Ok, lets go over the things I like about this place and the things I don’t like.


  • Truckloads of fruit coming to the market every day: oranges and pineapples by the truckoad, and fruit trees growing on every street.
  • Bats drinking out of the pool at Las Sabilas.
  • Birds drinking out of the pool: at dusk, the bats would start to fly around and eat mosquitos.  Sometimes they’d detour on their fly-bys and dip into the pool for a drink and leave a little ripple.
  • Street food vendors
  • 50 cent beers for the locals
  • Flowers that change color during the day
  • brown-eyed babies, curvy Mexicanas and bedroom-eyed Mexicanos
  • Jasper swimming in the pool
  • chilaquiles: Jasper’s favorite breakfast food in Mexico.  Deep-fried tortilla strips in chile sauce, sprinkled with cheese.  Served with tortillas and frijoles.  Tastes a lot like chilli-cheese freetos.  A lttle heavy for my tastes at breakfast.
  • carne de cerdo en chile: Pork swimming in a red-chile tomatillo sauce which was out of the world.  We had nary a bite of cumin in our travels for those of you who object to it.
  • jugo de naranja: fresh orange juice
  • jugo de piña: fresh pineapple juice
  • aguas frescas: Lime, or orange, or rice, or tamarind, or  grapefruit or other random ‘ades’  with spices or not.  Quite refreshing  in the hot sun.
  • gorditaas con carnitas y salsa verde: street vendor selling hand-made tortillas grilled to melt the cheese with meat and tomatillo salsa.  The cheese and tortilla were browned and nothing less than heavenly.

Don’t like:

  • Not being able to throw the toilet paper in the toilet, instead having to throw it into the trash after using it: Mexican plumbing can’t handle toilet paper.   There are some habits which are very ingrained.  Toilet habits rank among those.
  • Buses and trucks driving on side-streets: buses and trucks make loud, loud noises.  When they drive past you on a side street, or hit the air breaks, it can be very jarring.  More than once Jasper jumped and covered his ears.
  • not knowing the tip protocol: according to my sources, one should tip a waitress, and the person who cleans one’s room.   But the taxi-driver does not expect to be tipped.  It’s really a hard situation when you just don’t know what’s polite.
  • itchy spots from the sun: our swarthy guide didn’t really buy our excuses about not being able to stay in the sun longer than a couple hours.  People with sun-friendly skin just don’t get it.  They think you might just be out of shape or lazy.

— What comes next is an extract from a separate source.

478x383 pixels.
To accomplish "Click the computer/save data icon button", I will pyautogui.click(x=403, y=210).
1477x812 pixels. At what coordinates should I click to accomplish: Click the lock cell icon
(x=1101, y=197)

  • no door on the bathroom: your family might be close enough to not mind sharing a room while pooping.  Mine isn’t.  We’re not even striving for that.  We like a closed door between the pooper and the outside world.  This required ingenuity on our part.  We started to discretely ask each other for “private bathroom time” wherein the entire hotel room was off limits to family members not using the bathroom.

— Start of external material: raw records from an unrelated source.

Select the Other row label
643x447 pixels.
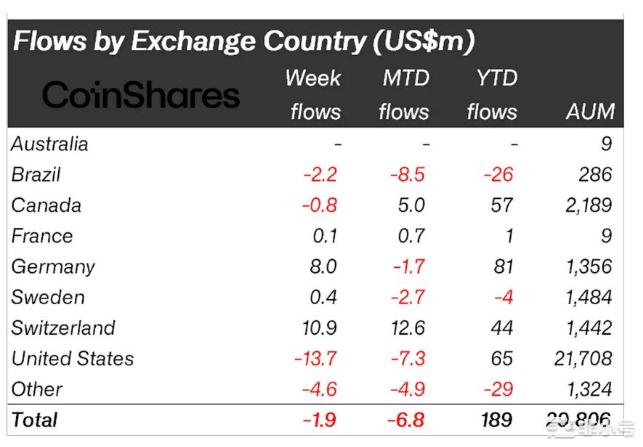click(x=37, y=389)
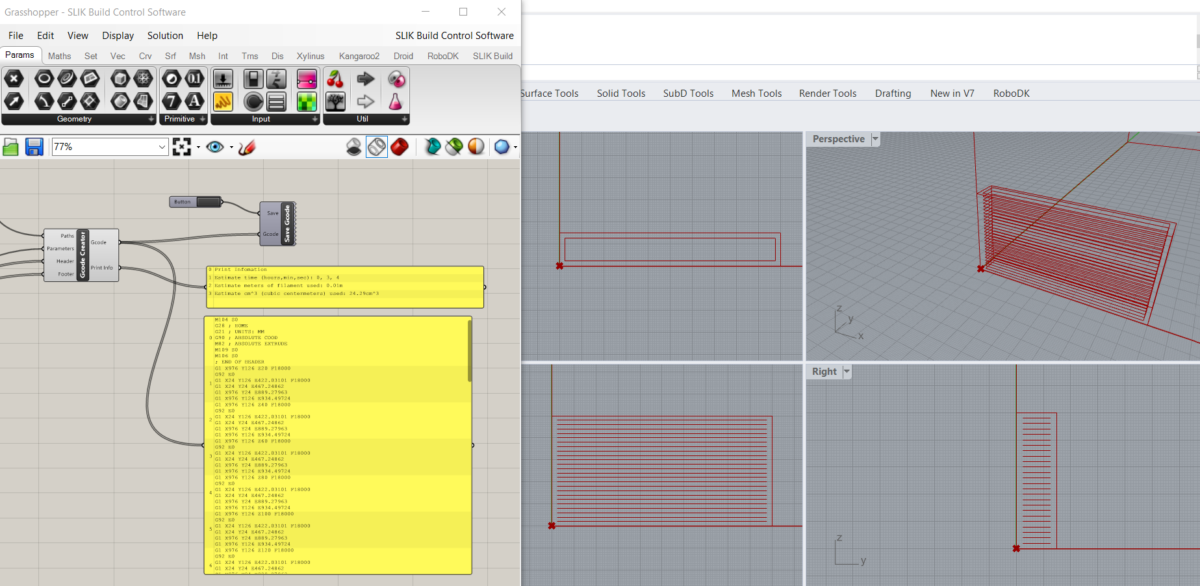Select the Integer (7) primitive icon
This screenshot has width=1200, height=586.
(170, 101)
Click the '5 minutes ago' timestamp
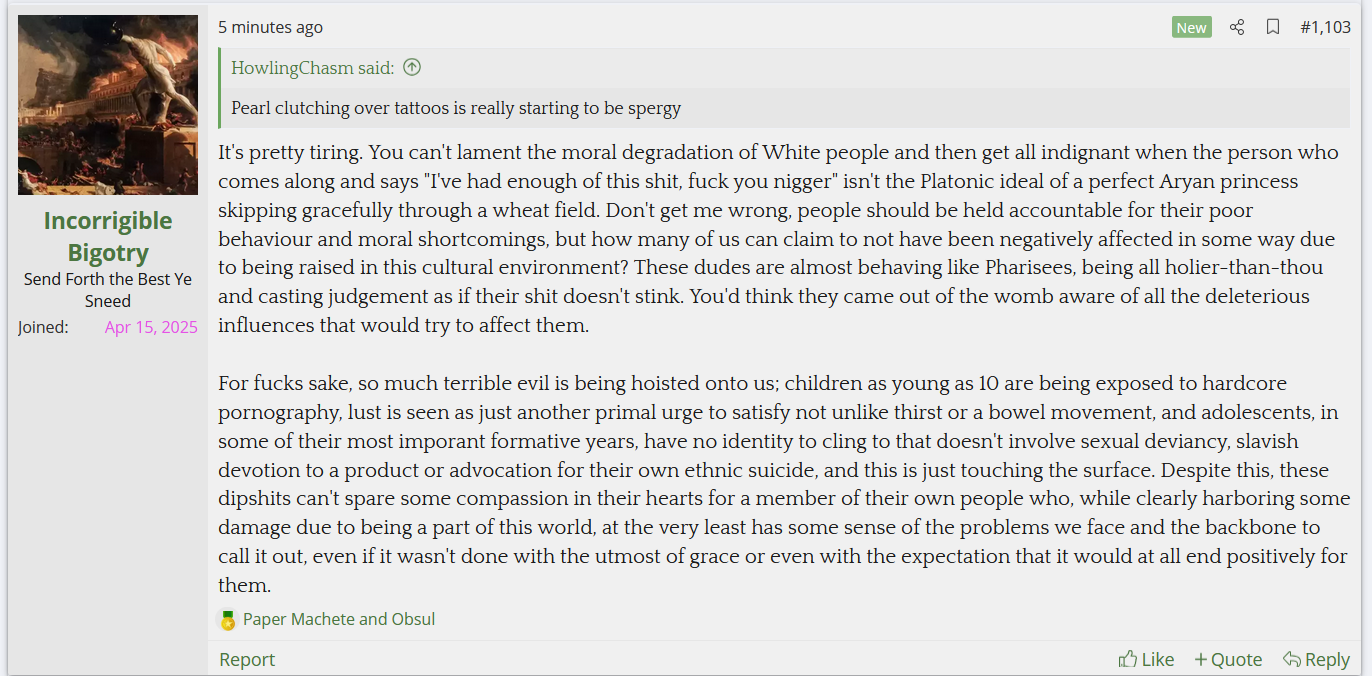The height and width of the screenshot is (676, 1372). click(x=271, y=27)
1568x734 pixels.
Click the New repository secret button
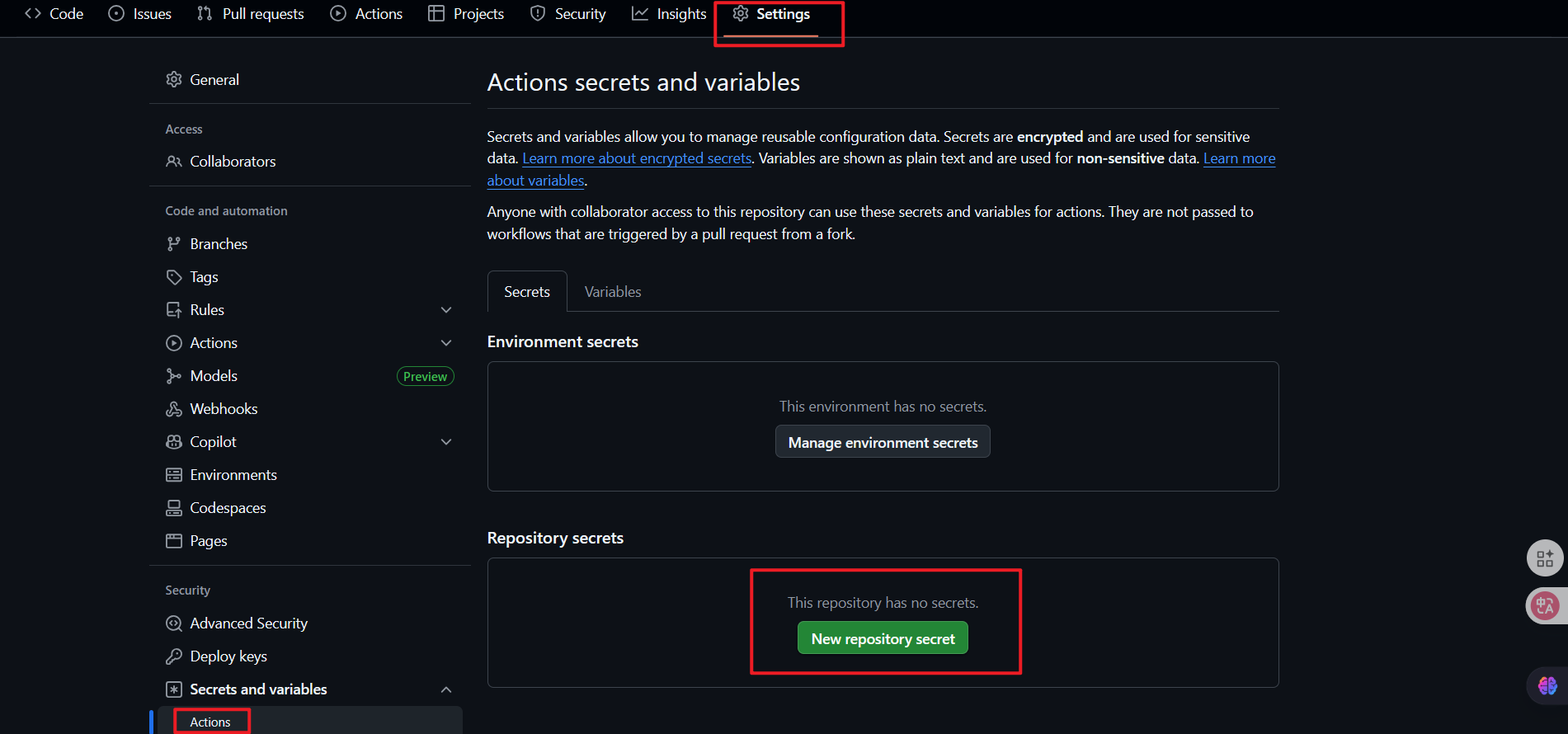[883, 639]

  • sleeping in a bed that isn’t  mine
  • machine gun toting guards: mostly at the banks or jewelry stores
  • $1.50 beers for the Gringos: knowing about this instance makes one feel uneasy in every other commercial interaction.
  • chilaquiles: Jasper’s favorite breakfast food in Mexico.  Deep-fried tortilla strips in chile sauce, sprinkled with cheese.  Served with tortillas and frijoles.  Tastes a lot like chilli-cheese freetos.  A lttle heavy for my tastes at breakfast.
  • cecina:  corned beef jerky.  Salty, dry, crisp-fried, thin sliced pieces of beef served with frijoles and a salad.
  • String mops: String-mops may be the root of all evil.  I’ve never seen them leave a floor cleaner than when they arrived on the scene.  I’m somewhat of a freak when it comes to cleaning a floor.  This caused some tension in our relationship with the maid.
  • Acres and acres of Chinese-made crap being pedaled: street markets would pop up spontaneously in the night while we slept.  We’d go out walk through, smell and eat the street-venders’ wares and get out. How many shoes can one world need?  We saw enough shoes in our trip that i am comfortable adding shoes to my list of things which need a moratorium of their production.   By 6 in the evening, they’d be gone.  Even the trash was gone.
  • Cucarachas: only saw 3 on this trip.  This is a record as far as latin american countries.  we usually see many many more.
  • deformed and disabled beggars : these put a damper on many a walk-about.  Jasper found it unconscionable that people without arms or legs, or both, would be left to beg for coins on the street.  The only way he’d leave the hotel room was with a pocket full of change.  Jasper asks important questions like, “how does that guy even get to the corner?  He’s just like a basketball with a head. Someone must bring him in a wagon.”  When I asked my Mexican acquaintances how they handled talking about the beggars with their kids, they couldn’t understand the question.